### PROMPT
Using the records below, please work out how many lines contain "screenshot"; answer with the number alone.

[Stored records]
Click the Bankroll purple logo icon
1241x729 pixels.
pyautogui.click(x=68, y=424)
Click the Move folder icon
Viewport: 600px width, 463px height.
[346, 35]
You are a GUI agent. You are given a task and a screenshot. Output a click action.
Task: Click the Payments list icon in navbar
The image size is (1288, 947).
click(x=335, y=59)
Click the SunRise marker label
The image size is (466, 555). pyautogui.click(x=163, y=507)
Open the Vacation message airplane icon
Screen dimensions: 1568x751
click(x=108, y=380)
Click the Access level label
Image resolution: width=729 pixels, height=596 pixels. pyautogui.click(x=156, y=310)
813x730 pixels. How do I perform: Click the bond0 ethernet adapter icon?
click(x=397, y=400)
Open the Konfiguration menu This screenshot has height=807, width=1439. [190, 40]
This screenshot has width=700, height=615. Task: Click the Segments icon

### REPLY TO THE EXERCISE
3